Stored data entries
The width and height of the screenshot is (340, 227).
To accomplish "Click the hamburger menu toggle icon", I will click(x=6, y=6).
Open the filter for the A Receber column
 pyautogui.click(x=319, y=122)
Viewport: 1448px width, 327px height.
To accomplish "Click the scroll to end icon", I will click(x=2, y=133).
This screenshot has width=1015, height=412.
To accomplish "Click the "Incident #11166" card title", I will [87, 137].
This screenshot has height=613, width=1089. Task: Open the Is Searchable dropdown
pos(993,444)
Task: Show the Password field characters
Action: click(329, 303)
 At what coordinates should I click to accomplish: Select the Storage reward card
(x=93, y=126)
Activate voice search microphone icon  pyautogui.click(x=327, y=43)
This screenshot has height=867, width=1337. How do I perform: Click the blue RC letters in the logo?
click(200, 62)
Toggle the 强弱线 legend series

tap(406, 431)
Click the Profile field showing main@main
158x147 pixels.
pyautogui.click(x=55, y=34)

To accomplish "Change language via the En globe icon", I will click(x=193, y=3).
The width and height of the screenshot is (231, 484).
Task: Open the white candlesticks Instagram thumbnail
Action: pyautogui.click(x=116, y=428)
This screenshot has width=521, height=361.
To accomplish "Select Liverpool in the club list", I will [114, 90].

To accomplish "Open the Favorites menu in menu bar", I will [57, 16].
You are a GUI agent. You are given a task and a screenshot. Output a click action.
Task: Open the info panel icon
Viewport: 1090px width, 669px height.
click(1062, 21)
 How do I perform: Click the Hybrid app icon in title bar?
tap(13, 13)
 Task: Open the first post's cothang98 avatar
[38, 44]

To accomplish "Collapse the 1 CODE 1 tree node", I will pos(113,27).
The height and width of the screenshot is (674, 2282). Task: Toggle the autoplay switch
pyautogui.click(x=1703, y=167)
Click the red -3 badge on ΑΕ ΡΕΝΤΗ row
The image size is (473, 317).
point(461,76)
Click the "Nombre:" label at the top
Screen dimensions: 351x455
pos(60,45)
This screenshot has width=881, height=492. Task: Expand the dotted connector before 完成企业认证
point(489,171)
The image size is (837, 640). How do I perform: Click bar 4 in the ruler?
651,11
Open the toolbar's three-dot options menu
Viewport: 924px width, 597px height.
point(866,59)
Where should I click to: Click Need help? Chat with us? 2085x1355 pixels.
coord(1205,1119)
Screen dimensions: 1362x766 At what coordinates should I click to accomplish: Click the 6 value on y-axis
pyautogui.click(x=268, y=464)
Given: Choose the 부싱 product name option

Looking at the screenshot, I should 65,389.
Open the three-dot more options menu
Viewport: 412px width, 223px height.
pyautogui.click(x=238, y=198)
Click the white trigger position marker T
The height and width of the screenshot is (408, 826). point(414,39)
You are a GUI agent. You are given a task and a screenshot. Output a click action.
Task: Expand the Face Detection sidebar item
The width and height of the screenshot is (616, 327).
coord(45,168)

→ What is required
The entries above need to be transcribed with no differences at all.

→ Result for this exercise
The width and height of the screenshot is (340, 227).
To accomplish "Click the hamburger menu toggle icon", I will click(x=6, y=6).
Open the filter for the A Receber column
 pyautogui.click(x=319, y=122)
Viewport: 1448px width, 327px height.
To accomplish "Click the scroll to end icon", I will click(x=2, y=133).
This screenshot has width=1015, height=412.
To accomplish "Click the "Incident #11166" card title", I will [87, 137].
This screenshot has height=613, width=1089. Task: Open the Is Searchable dropdown
pos(993,444)
Task: Show the Password field characters
Action: click(329, 303)
 At what coordinates should I click to accomplish: Select the Storage reward card
(x=93, y=126)
Activate voice search microphone icon  pyautogui.click(x=327, y=43)
This screenshot has height=867, width=1337. How do I perform: Click the blue RC letters in the logo?
click(200, 62)
Toggle the 强弱线 legend series

tap(406, 431)
Click the Profile field showing main@main
158x147 pixels.
pyautogui.click(x=55, y=34)

To accomplish "Change language via the En globe icon", I will click(x=193, y=3).
The width and height of the screenshot is (231, 484).
Task: Open the white candlesticks Instagram thumbnail
Action: pyautogui.click(x=116, y=428)
This screenshot has width=521, height=361.
To accomplish "Select Liverpool in the club list", I will [114, 90].

To accomplish "Open the Favorites menu in menu bar", I will [57, 16].
You are a GUI agent. You are given a task and a screenshot. Output a click action.
Task: Open the info panel icon
Viewport: 1090px width, 669px height.
click(1062, 21)
 How do I perform: Click the Hybrid app icon in title bar?
tap(13, 13)
 Task: Open the first post's cothang98 avatar
[38, 44]

To accomplish "Collapse the 1 CODE 1 tree node", I will pos(113,27).
The height and width of the screenshot is (674, 2282). Task: Toggle the autoplay switch
pyautogui.click(x=1703, y=167)
Click the red -3 badge on ΑΕ ΡΕΝΤΗ row
The image size is (473, 317).
point(461,76)
Click the "Nombre:" label at the top
Screen dimensions: 351x455
pos(60,45)
This screenshot has width=881, height=492. Task: Expand the dotted connector before 完成企业认证
point(489,171)
The image size is (837, 640). How do I perform: Click bar 4 in the ruler?
651,11
Open the toolbar's three-dot options menu
Viewport: 924px width, 597px height.
point(866,59)
Where should I click to: Click Need help? Chat with us? 2085x1355 pixels.
coord(1205,1119)
Screen dimensions: 1362x766 At what coordinates should I click to accomplish: Click the 6 value on y-axis
pyautogui.click(x=268, y=464)
Given: Choose the 부싱 product name option

Looking at the screenshot, I should 65,389.
Open the three-dot more options menu
Viewport: 412px width, 223px height.
pyautogui.click(x=238, y=198)
Click the white trigger position marker T
The height and width of the screenshot is (408, 826). point(414,39)
You are a GUI agent. You are given a task and a screenshot. Output a click action.
Task: Expand the Face Detection sidebar item
The width and height of the screenshot is (616, 327).
coord(45,168)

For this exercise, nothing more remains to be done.